Es ahí donde, aunque deja atrás lo escatológico, cae en ciertas obviedades y alude a conveniencias para mantener el aislamiento, que el también director de “The Square” (2017) aterriza los planteamientos sobre el doble discurso, encarnando ambos lados en cada uno de los protagonistas, quienes no tardan en ceder a sus necesidades poniéndoles por encima no selo del respeto hacia los otros, sino hacia sí mismos, estableciendo de a cuerdo a ello nuevas jerarquías y privilegios.
Así entonces, es claro que los lineamientos sobre los que se desarrolla la sátira a final de cuentas no son tan novedosos, pero sí vigentes e incisivos.
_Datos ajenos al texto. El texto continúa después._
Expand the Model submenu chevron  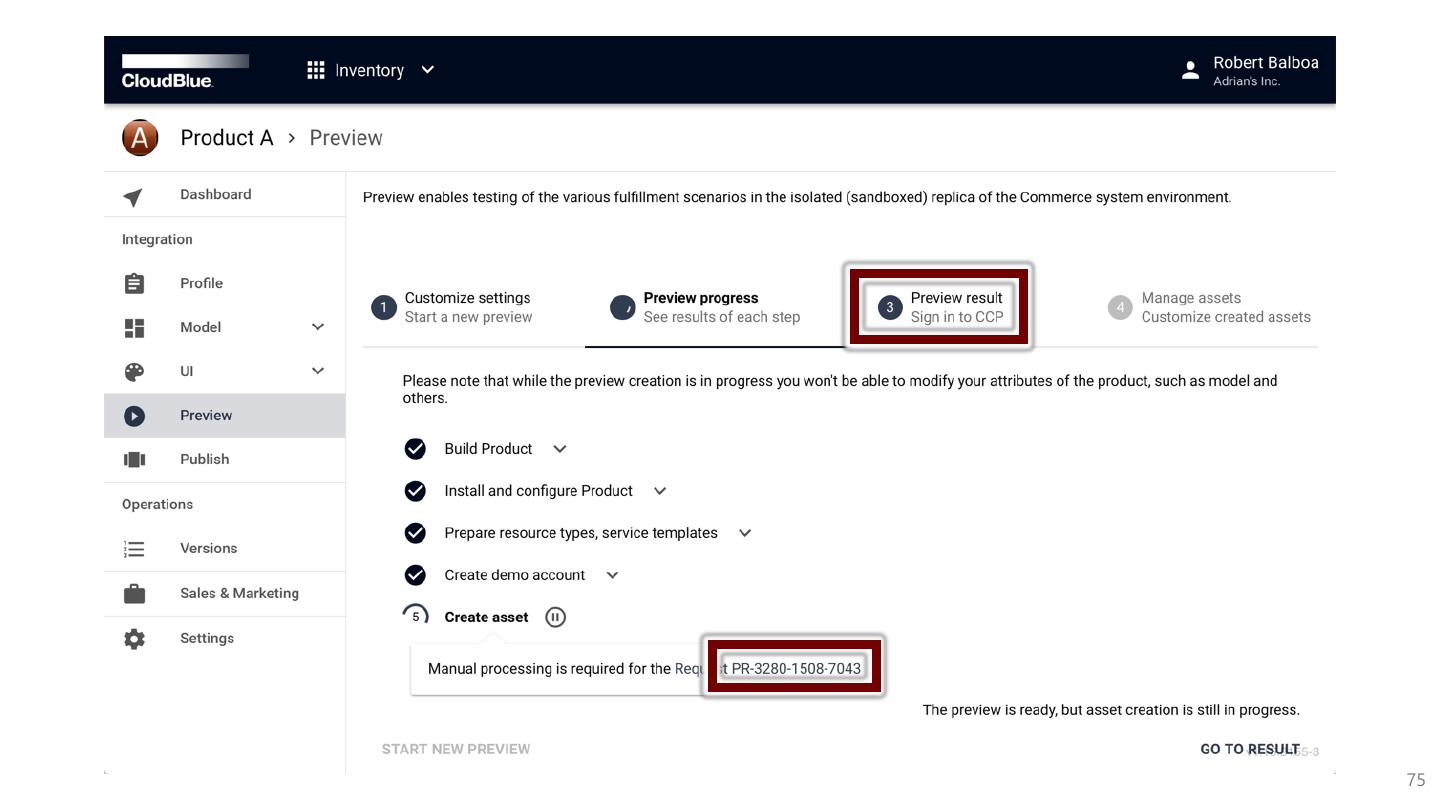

El acabado sofisticado, lo complejo de las exposiciones ya sean habladas o ejecutadas, en contraste con un pulso salvaje y el enfoque en el ridículo de la condición humana retorcida por las convenciones de la sociedad actual, validan esta sardónica declaración sobre el clasismo y la dignidad, y le colocan muy por encima del promedio de lo que suele llagar a la cartelera.
Sin duda “El triángulo de la tristeza” es una digna ganadora de la Palma de Oro en Cannes, y una firme candidata a ganar el premio Oscar a Mejor Película; claro, si es que este año los valores cinematográficos y el discurso son la prioridad para el criterio de los miembros de la academia.